Chronic cholecystitis is a chronic inflammatory lesion that may be a sequela of repeated bouts of acute cholecystitis, and it is mostly associated with cholelithiasis. 1 The chronically inflamed gallbladder may show hyperplastic, metaplastic, and atrophic changes. The three important mucosal changes, namely hyperplasia, metaplasia, and dysplasia, are considered precursor lesions of malignancy. 2 Gallbladder malignancy, mostly adenocarcinoma, is the most common malignancy of the extrahepatic biliary tract and is more frequent in females than males (3 to 4:1 ratio). 2 Cholelithiasis is the most important risk factor (about 95% of cases) associated with carcinoma of the gallbladder. 2 Different types of metaplastic changes are seen in gallbladder epithelium in chronic cholecystitis. Various studies have been done and are ongoing to show different types of metaplastic changes and whether they have any role in the histogenesis of gallbladder adenocarcinoma. 1, 2, 3

Chronic cholecystitis is the most commonly encountered disease of the gallbladder, and the overwhelming majority of cholecystectomies are performed for chronic cholecystitis. 4, 5, 6 It is associated with cholelithiasis in more than 90% of the cases. Therefore, as with gallstones, there is a female predominance. Data regarding the prevalence of metaplastic changes in gallbladder epithelium in chronic cholecystitis and the types of metaplasia commonly seen in this part of the country are lacking. Different types of metaplastic changes like gastric metaplasia (foveolar type or antral type) and intestinal metaplasia are seen in chronic cholecystitis, not observed in normal mucosa. Moreover, squamous metaplasia is rarely found in the mucosa of chronic cholecystitis but not seen in the normal gallbladder. Helicobacter pylori, a helical-shaped gram-negative microaerophilic bacterium, is commonly found in the stomach. 7 It infects the stomach, affecting about two-thirds of the world’s population and about 30% to 40% of people in the United States. H. pylori causes chronic inflammation in the stomach (gastritis) or duodenitis. It also causes gastric cancer or a rare type of stomach lymphoma. Helicobacter species can be detected in bile and gallbladder tissue of patients with benign gallbladder disease. Bile-resistant Helicobacter species like H. hepaticus, H. bilis, H. pullorum, and H. gannmani have been discovered in humans and also in animals. There has been no significant advancement in research works in this area due to the lack of gold-standard diagnostic methods for these organisms in bile, although a few published works have shown a strict association between Helicobacter and gallbladder disease. 7 Identification of H. pylori by DNA PCR assay showed that H. pylori was identified in hepato-biliary mucosa including gallbladder, bile duct, etc. 8 Maurer et al. reported that a mouse model of cholelithiasis was induced by infection with enterohepatic Helicobacter species; studies by other observers showed that the prevalence of H. hepaticus infections in samples from patients with gallstones or cholecystitis was higher than in samples from patients with other diseases. A meta-analysis of some published work has shown a strong association between Helicobacter and gallbladder disease. 7

The present study was conducted to observe the correlation between chronic cholecystitis and the presence of Helicobacter Pylori as well as different types of metaplastic changes in gallbladder mucosa.

METHODS

The study was conducted at the Department of Pathology and General Surgery at a tertiary care medical college and hospital in eastern India.
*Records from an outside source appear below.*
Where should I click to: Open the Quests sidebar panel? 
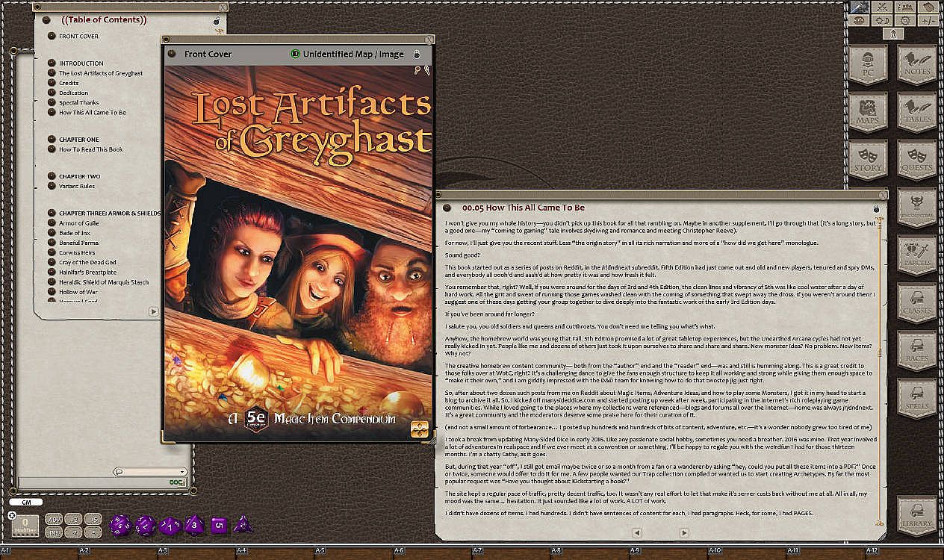click(x=916, y=161)
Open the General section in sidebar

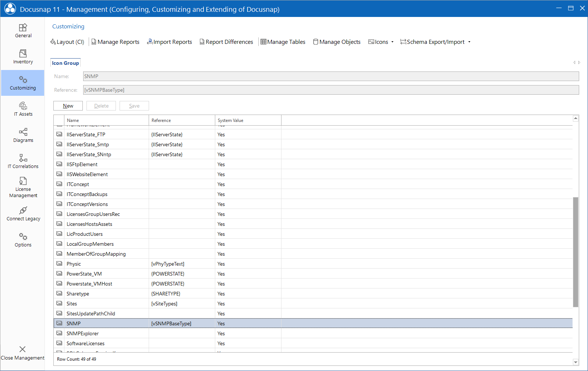(x=23, y=31)
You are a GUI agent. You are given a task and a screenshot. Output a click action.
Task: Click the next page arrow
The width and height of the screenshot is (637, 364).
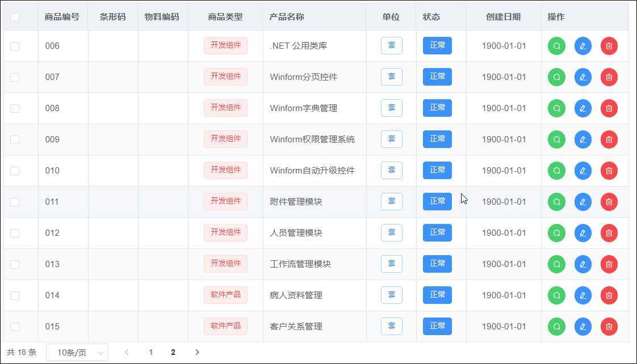(x=197, y=352)
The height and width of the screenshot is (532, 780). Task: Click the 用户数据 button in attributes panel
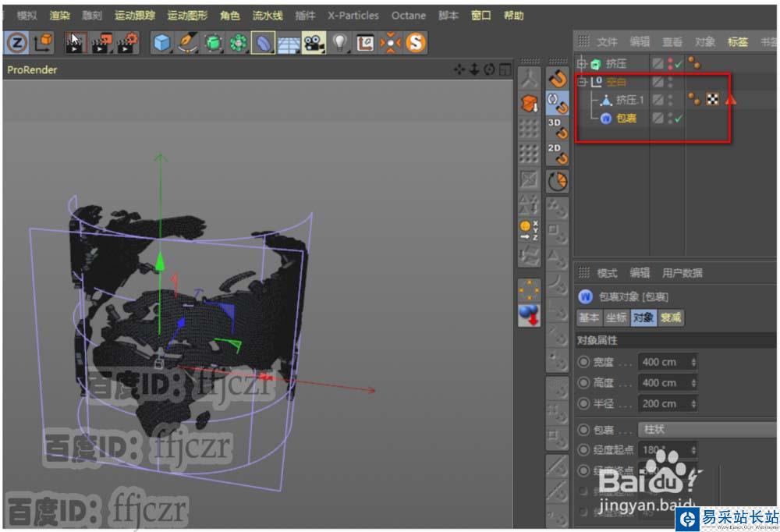[683, 273]
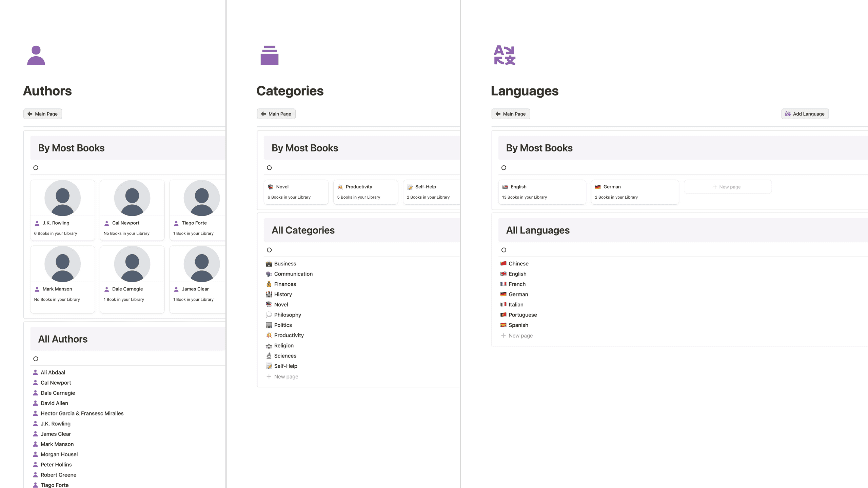Go back via Main Page button on Authors
The image size is (868, 488).
tap(43, 114)
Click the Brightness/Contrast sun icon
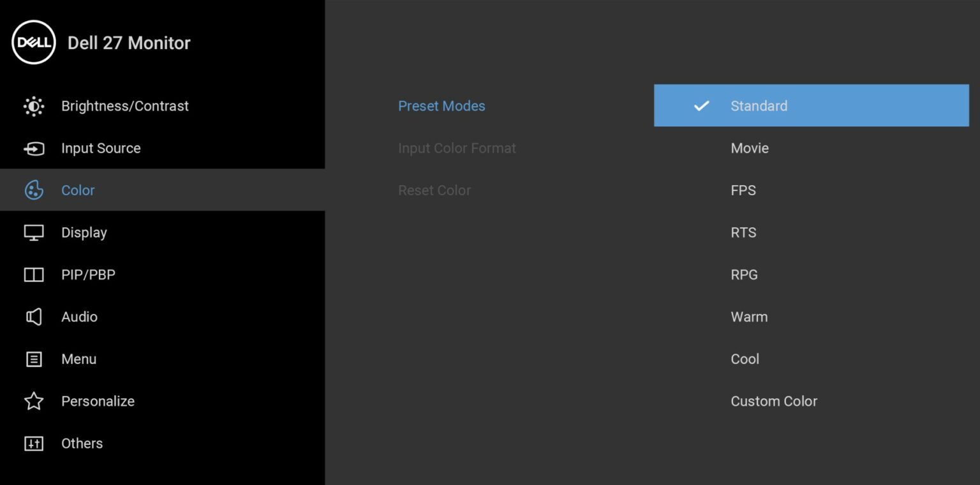 (x=34, y=106)
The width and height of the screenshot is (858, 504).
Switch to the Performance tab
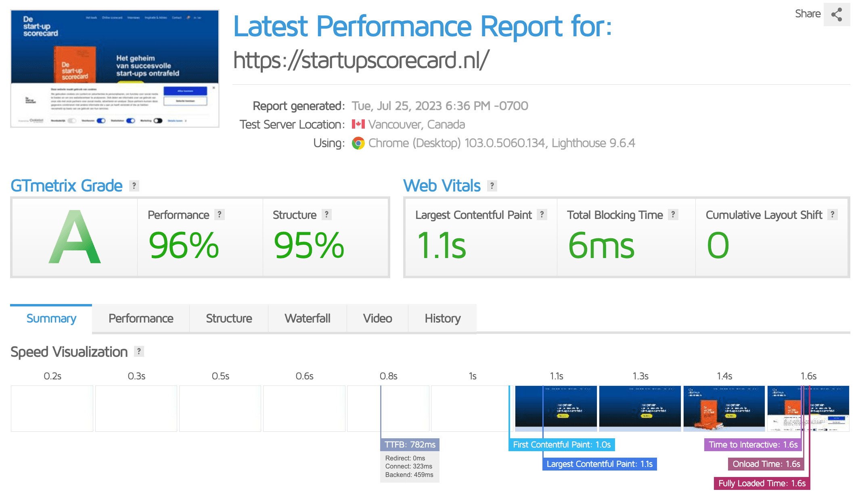(x=141, y=319)
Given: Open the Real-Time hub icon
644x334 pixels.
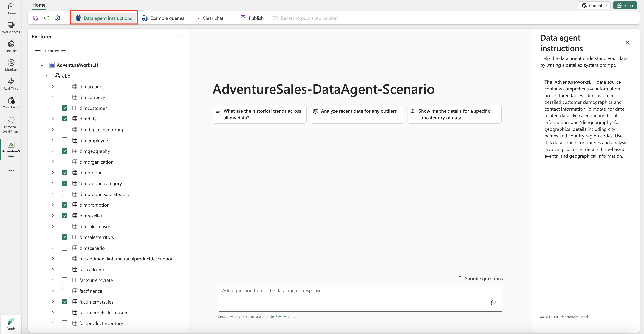Looking at the screenshot, I should (11, 84).
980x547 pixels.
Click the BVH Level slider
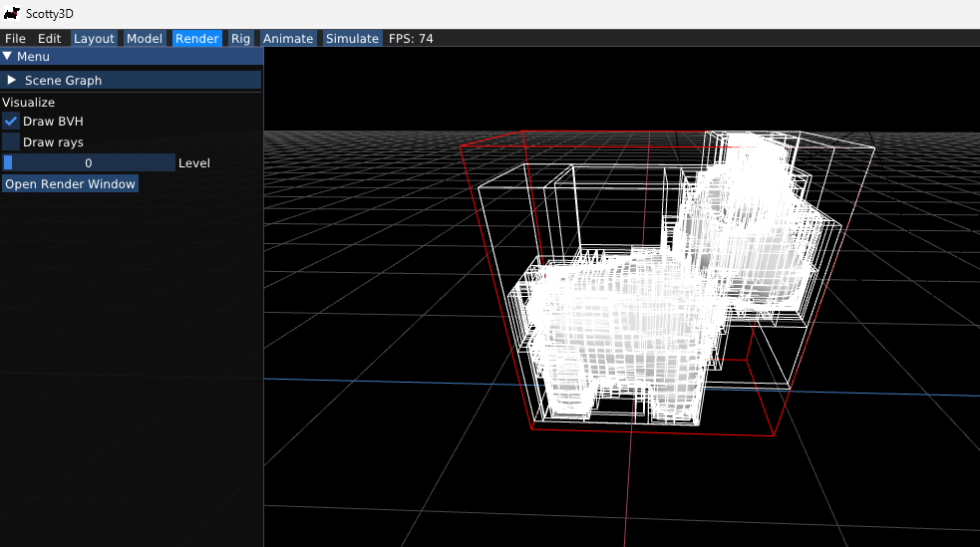[89, 162]
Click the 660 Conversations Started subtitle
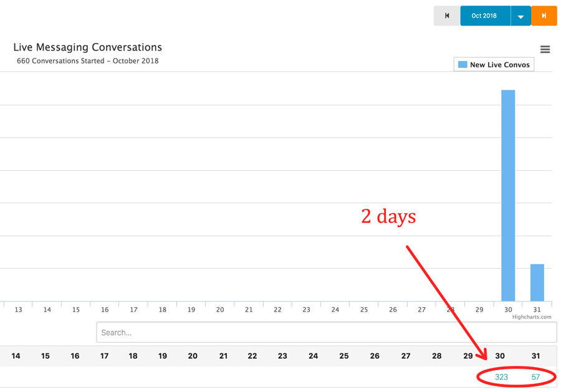The image size is (561, 392). pos(87,61)
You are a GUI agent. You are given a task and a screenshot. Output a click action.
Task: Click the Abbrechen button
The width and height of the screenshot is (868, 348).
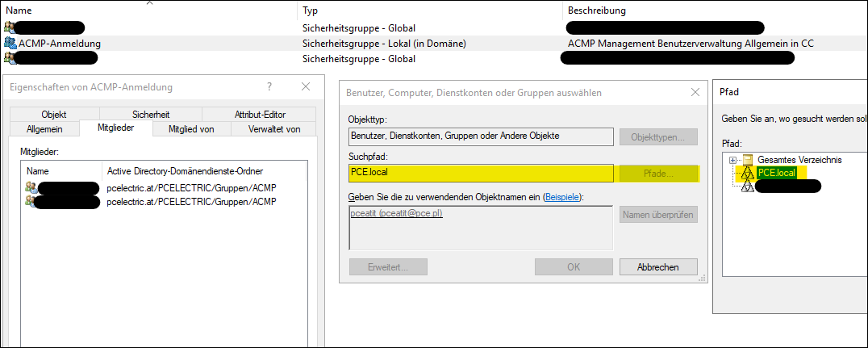tap(656, 266)
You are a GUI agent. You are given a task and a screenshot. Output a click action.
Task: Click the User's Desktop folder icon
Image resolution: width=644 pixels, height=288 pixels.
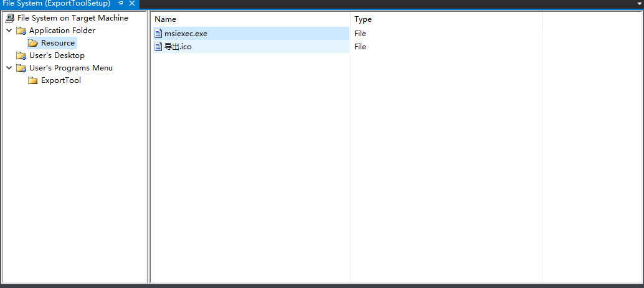coord(21,55)
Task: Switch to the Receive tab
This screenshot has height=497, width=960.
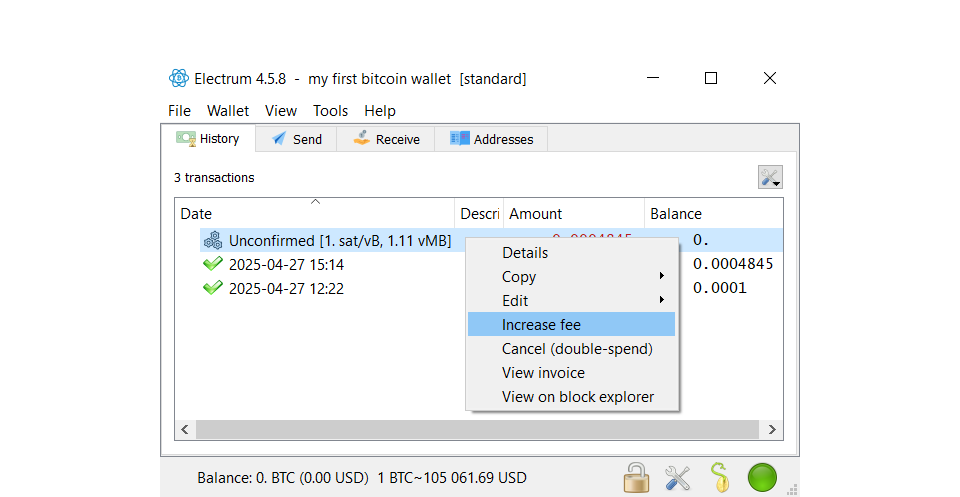Action: click(386, 139)
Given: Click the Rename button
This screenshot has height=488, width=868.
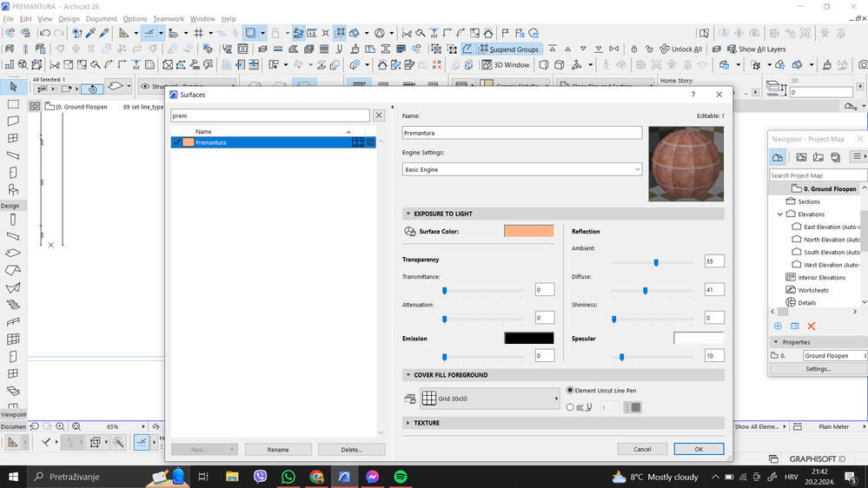Looking at the screenshot, I should pyautogui.click(x=278, y=450).
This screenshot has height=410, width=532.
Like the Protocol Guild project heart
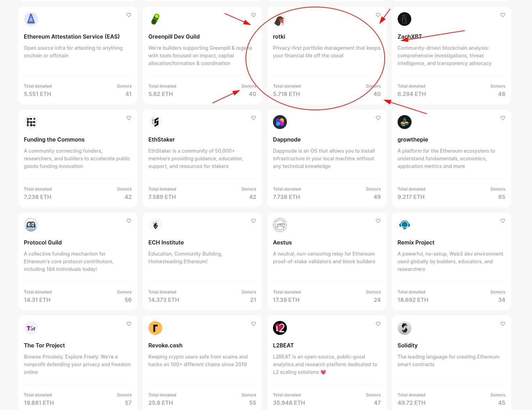tap(129, 221)
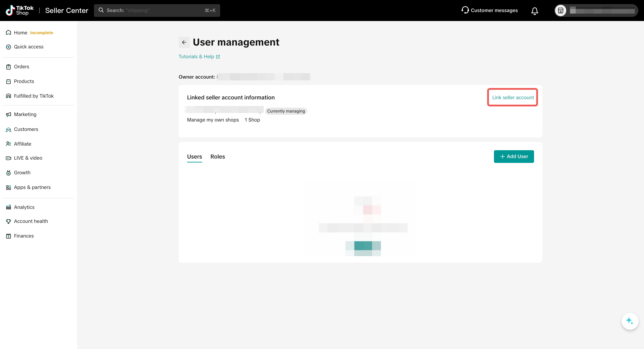
Task: Click the Apps & partners grid icon
Action: pyautogui.click(x=9, y=187)
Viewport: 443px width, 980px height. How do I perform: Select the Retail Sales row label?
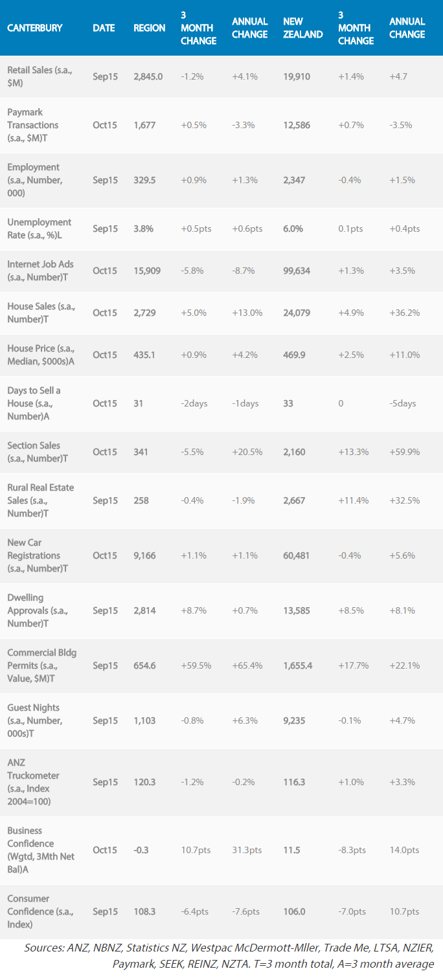[x=40, y=76]
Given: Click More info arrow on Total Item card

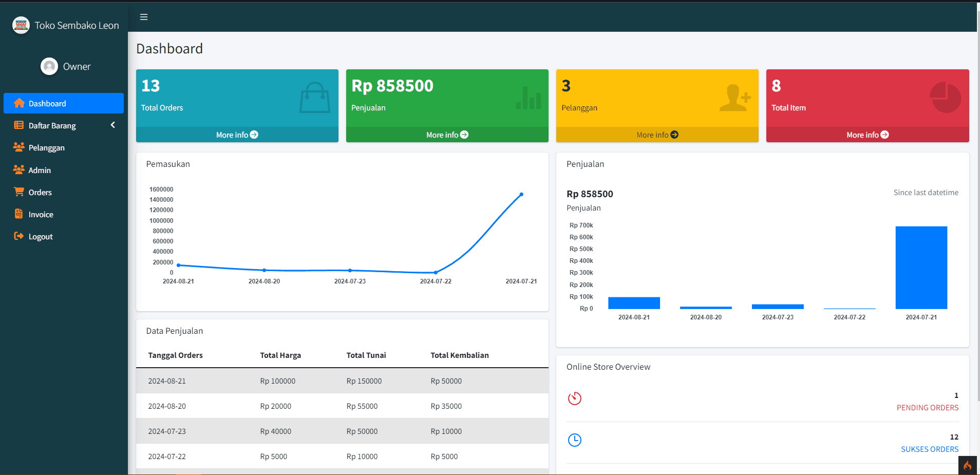Looking at the screenshot, I should tap(884, 135).
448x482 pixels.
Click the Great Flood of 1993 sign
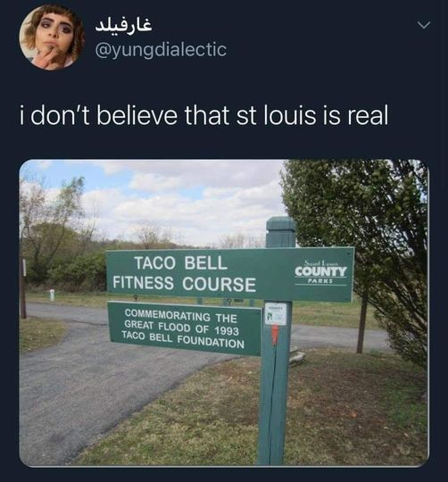click(x=185, y=328)
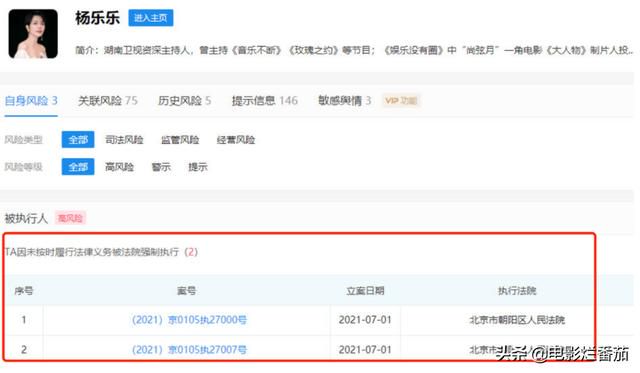The image size is (640, 373).
Task: Open the 历史风险 5 tab
Action: [184, 101]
The study period was from April 2021 to March 2022. It was a descriptive, observational study with a cross-sectional design.

Study Population: Patients of all age groups and both sexes who underwent cholecystectomy were provisionally included in the present study after explaining the study and obtaining informed consent.

Inclusion Criteria: All confirmed cases of chronic cholecystitis with or without cholelithiasis were included in the study.

Exclusion Criteria: All patients who underwent cholecystectomy due to carcinoma gallbladder, cholelithiasis without chronic cholecystitis, mucocele of the gallbladder, and porcelain gallbladder were excluded from the study.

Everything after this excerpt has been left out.